Portugal tem uma Estratégia Nacional para a Integração das Comunidades Ciganas, ao contrário de países da Europa de Leste em que a etnia é vítima de segregação, como têm denunciado os sucessivos comissários europeus dos Direitos Humanos. Ainda assim, a comunidade sente-se discriminada.

Bruno Gonçalves foi comprar pão no momento em que Quaresma marcou golo. "As pessoas diziam: "O nosso ciganito", é uma grande alegria ouvir "o nosso". É espetacular o efeito que o Ricardo tem, sobretudo quando joga na Seleção. E não me importaria de voltar à semana de 10 a 18 de julho de 2016 [após a conquista do Europeu], em que senti um carinho por parte da comunidade maioritária e não vi manifestações de representações negativas sobre os ciganos". Um comportamento a que apelida de "racismo hipócrita".

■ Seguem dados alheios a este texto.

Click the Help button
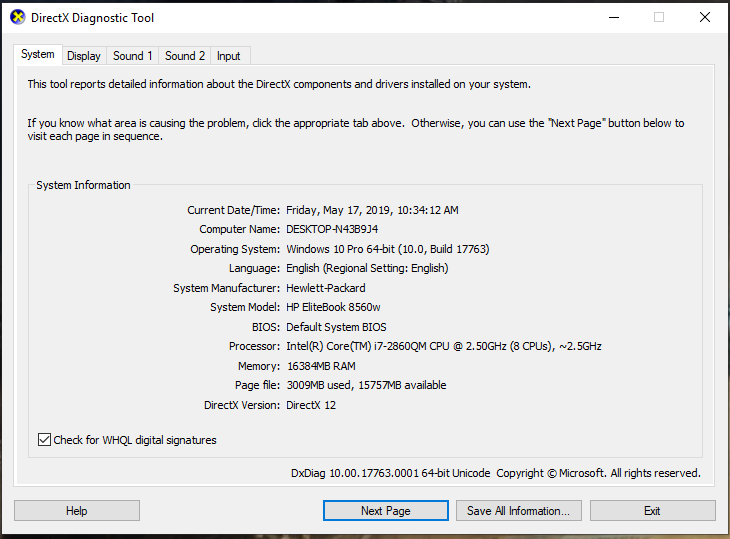Screen dimensions: 730x539 pos(77,511)
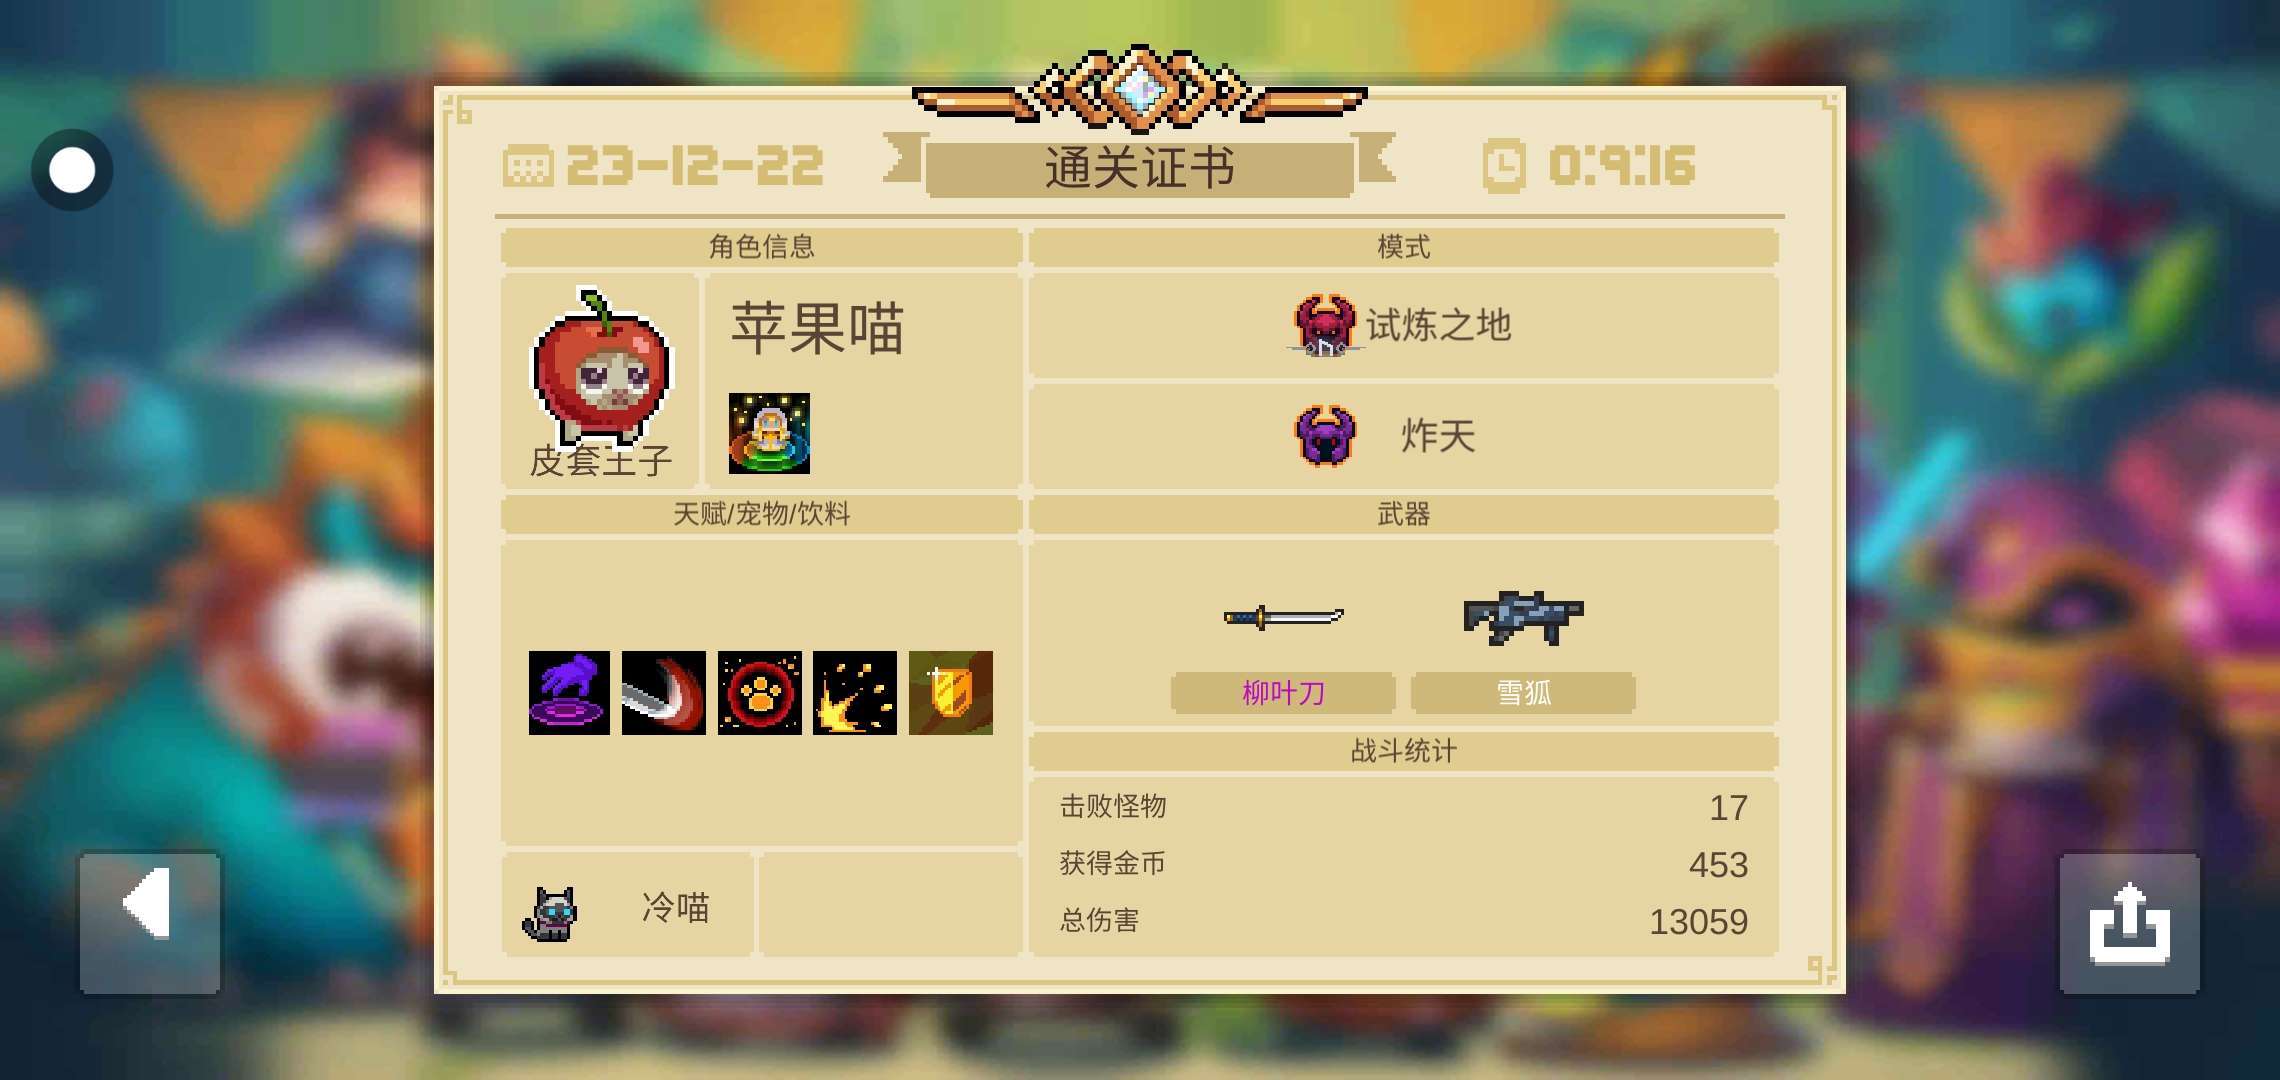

Eleito pelo Bloco de Esquerda para a freguesia de Buarcos e São Julião (Figueira da Foz), Bruno faz parte da ALN, que dinamiza a Academia de Política das Comunidades Ciganas organizada pelo Conselho da Europa. É o segundo cigano a entrar na política, depois do atual secretário de Estado das Autarquias Locais, Carlos Miguel, o que para Bruno, que está no último ano de uma licenciatura em Animação Sociocultural, significa que há muito a mudar no país.

Também a frequentar o ensino superior está Sónia Prudêncio, no 1.º ano do curso de Educação Social, no Porto. Mãe de duas meninas, resolveu voltar à escola, a exemplo do que fez o marido. Vivem num bairro social em Gondomar, onde tiveram dificuldades de integração já que eram a única família cigana residente.

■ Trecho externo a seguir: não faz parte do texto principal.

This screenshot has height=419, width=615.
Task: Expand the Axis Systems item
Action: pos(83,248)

"O Quaresma é um orgulho, representa a comunidade cigana que está muito ligada a estereótipos. O facto de marcar o golo foi muito importante porque faz com que a população veja que os ciganos são portugueses. Estamos em Portugal há mais de 500 anos. Sofremos com a Seleção, vibramos com os golos de Quaresma como com os de Ronaldo", explica Sónia.

Eleita Cigana do Ano em 2018 pela ALN, assegura que não tem favoritos na Seleção. "As minhas filhas é que vibram mais com o Quaresma. Embora estejam integradas na escola, ouvem bocas e são excluídas de jogos por serem ciganas. Infelizmente, isso ainda existe."

Engenheiro físico na Faculdade de Ciências da Universidade de Lisboa, Piménio Ferreira realça a importância do jogador para a imagem dos ciganos. "Vemo-nos representados de forma positiva, mas sentimos a mesma alegria com o Ronaldo, pois é alguém que nos representa bem lá fora", começa por dizer, acabando por reconhecer que Quaresma marca pontos para a etnia. "Pertence a uma comunidade com seis séculos de perseguição e sobre a qual existem muitos estereótipos. Em Portugal, o futebol move multidões e é importante perceber que temos um Quaresma que nos pode dar grandes alegrias. Pode não servir para mudar políticas, embora ele esteja a fazer política, mas ajuda a mudar mentalidades".

Elogiam, também, o comportamento do extremo ao afirmar o seu orgulho enquanto cigano. Bruno Gonçalves espera que, depois de terminar a carreira, se envolva nas suas lutas. "Acreditamos que terá mais tempo para abraçar as causas da comunidade, que são as dele."